Physicist Harry Swinney, however, wanted to experiment with actual materials. He wanted to understand more about phase transitions, as when a liquid turns to gas or when a smooth system becomes turbulent. He constructed an experiment to show the flow of water across cylinders; previous theories had suggested that as the rate of flow increased, so would the frequency, in tandem. However, Swinney’s experiment revealed that, after a certain point, the increased rate of flow produced chaotic frequency; “no gradual buildup of complexity” (131) occurred. The theory did not match the reality.

David Ruelle, a Belgian physicist, was also working on this problem. He and a colleague had published a paper in which they proposed the existence of something they called a strange attractor (See: Index of Terms). Within phase space—wherein a dynamic system is captured as a single point in one moment of time—the strange attractor pulls the system toward it. Phase space allows for motion to be explored more fully, illuminating dynamic systems with more clarity. Turbulence suggests that dynamic systems contain “infinite modes, infinite degrees of freedom, infinite dimensions” (137), and thus infinite possibilities for chaos. Thus, such a process remains unmeasurable unless one uses fractals. The strange attractor becomes the stable point around which the infinitely dynamic orbit coalesces within a finite amount of space. This is demonstrated by the Lorenz attractor, which shows the infinite looping of an orbit that would never intersect: It looks somewhat like a set of butterfly wings, which is why Lorenz called it the butterfly effect.
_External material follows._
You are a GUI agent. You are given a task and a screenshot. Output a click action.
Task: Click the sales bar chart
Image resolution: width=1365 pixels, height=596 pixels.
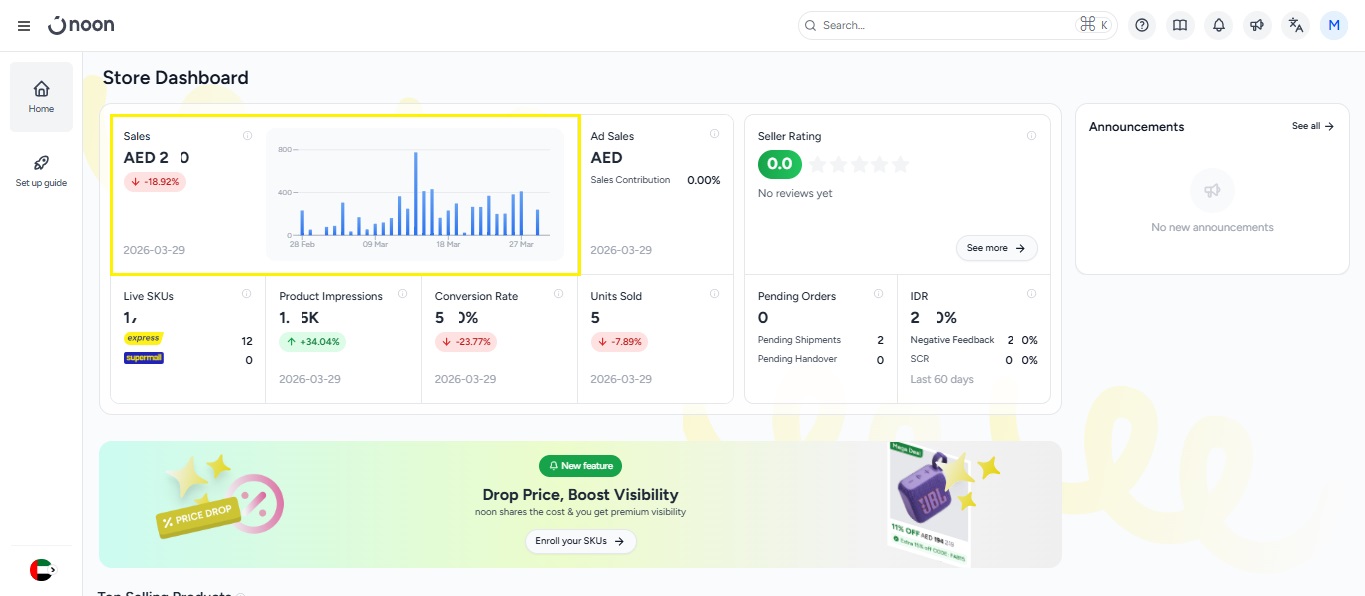click(414, 194)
In attempting to look more closely at strange attractors, scientists began to use Poincare maps, which take a section of the orbit and turn it into a set of points. This begins to reveal the order in the seeming disorder within the loops, their fractal structures. In looking at the solar system using computer models, scientists discovered that the orbits of the planets were irregular; in fact, sometimes these orbits became so unstable that it looked as if the planets might fly off into space. However, they always seemed to reorient back to some point. The irregular system had “clear remnants of order” (147). Strange attractors explain this. When examined more closely, what at first appear to be single lines in the orbits are actually pairs, and within these pairs are more pairs. Like nesting Russian dolls, an infinite sequence of lines exists within the orbital shape. This shape is that of a strange attractor, “the trajectory toward which all other trajectories converge” (150). Order exists within apparent disorder; the infinite is constrained within the finite. Randomness is not so random after all.